No momento da conclusão da Casa Kadangotu, em dezembro de 2024, a nova construção se integrou harmoniosamente à paisagem familiar. Sua conclusão também atraiu pessoas de volta a essa terra.

A família celebrou a conclusão da Casa Kadangotu com uma apresentação Theyyam relacionada à antiga tradição familiar. Eles esperavam uma reunião bastante íntima, mas os rumores se espalharam pela aldeia, e mais pessoas chegaram do que planejaram, forçando o evento a ser transferido para uma casa familiar maior vizinha.

Namita lembra de um momento que mostrou a escala inesperada do evento: um carrinho de sorvete apareceu subitamente e começou a vender para a multidão.
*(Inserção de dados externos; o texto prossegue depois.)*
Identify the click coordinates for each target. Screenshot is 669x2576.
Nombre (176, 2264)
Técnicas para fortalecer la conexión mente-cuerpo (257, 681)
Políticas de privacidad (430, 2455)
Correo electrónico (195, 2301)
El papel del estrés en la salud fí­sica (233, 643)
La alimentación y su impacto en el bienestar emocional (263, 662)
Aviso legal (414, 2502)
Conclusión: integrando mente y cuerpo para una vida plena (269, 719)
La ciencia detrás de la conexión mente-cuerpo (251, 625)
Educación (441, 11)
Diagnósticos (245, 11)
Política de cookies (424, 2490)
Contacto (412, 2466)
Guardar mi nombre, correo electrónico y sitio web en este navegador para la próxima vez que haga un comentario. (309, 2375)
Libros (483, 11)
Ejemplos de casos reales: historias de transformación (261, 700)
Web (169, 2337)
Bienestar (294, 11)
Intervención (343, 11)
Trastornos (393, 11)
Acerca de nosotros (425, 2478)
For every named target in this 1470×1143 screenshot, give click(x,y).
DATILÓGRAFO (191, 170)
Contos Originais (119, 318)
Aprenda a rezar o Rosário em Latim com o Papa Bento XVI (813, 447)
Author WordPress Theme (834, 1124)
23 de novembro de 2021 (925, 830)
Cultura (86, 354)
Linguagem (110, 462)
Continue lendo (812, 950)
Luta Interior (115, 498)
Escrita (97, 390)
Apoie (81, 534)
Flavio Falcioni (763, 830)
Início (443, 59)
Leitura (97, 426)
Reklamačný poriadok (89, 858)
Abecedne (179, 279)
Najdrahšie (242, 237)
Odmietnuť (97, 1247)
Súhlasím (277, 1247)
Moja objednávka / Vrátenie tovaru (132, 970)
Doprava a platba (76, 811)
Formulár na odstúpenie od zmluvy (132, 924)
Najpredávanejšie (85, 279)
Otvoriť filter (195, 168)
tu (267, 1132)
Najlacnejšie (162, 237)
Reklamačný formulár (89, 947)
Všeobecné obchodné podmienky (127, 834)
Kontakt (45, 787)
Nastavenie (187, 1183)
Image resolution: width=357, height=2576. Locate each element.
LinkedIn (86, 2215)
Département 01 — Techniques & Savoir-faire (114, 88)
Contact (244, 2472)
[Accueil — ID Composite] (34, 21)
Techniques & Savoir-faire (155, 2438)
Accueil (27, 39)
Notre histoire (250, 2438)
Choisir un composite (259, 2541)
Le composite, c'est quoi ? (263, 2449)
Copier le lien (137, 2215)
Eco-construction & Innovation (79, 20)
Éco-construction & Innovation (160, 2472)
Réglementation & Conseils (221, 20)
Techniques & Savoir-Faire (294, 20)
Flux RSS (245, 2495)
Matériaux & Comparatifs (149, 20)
Este momento ficou gravado nela porque demonstrou que a propriedade ainda pertencia a uma rede mais ampla de família, vizinhos e memórias.

A família tenta voltar todos os anos em setembro para um encontro relacionado ao bosque, onde, segundo Namita, «todos devem cumprir algo». É a mesma terra onde sua avó costumava levar as crianças. Agora, há uma nova casa esperando quando eles voltam.

Para Renu, esta casa também significa a oportunidade de compartilhar este pedaço de terra familiar com sua irmã. Desde o início, ela e Rekha decidiram construir uma casa juntas. Renu diz: «As pessoas ficam surpresas que duas irmãs possam ter uma casa juntas».

Para as irmãs, o conforto consistia em projetar uma casa levando em conta o clima em que realmente vivem: calor, umidade, chuva e brisa, e não depender de máquinas para resolver esses problemas depois. Amruta permanece pragmática sobre isso. A casa tem recursos previstos para ar condicionado caso a família precise algum dia. «Sempre prevemos e instalamos tomadas caso sejam necessárias no futuro. O objetivo é que as pessoas consigam lidar mesmo sem ar condicionado. Sem ele, não deve ser inabitável».

Ela acrescenta que tal design não exigiu um orçamento de construção significativamente diferente. «São simplesmente os resultados de boas decisões de design bem pensadas».

Para outros proprietários, tais decisões podem começar com questões muito comuns: em que direção o vento sopra? De onde vem o calor mais intenso? Quais árvores podem ser mantidas? Quais materiais locais já se adequam ao clima?

Para Renu, o sucesso da Casa Kadangotu será medido de forma diferente no final. Ela quer que as gerações futuras continuem voltando a esta terra, como ela e sua irmã fizeram. «Quero que os netos venham aqui e sintam algo, — diz ela. — Mesmo que não saibam exatamente o quê».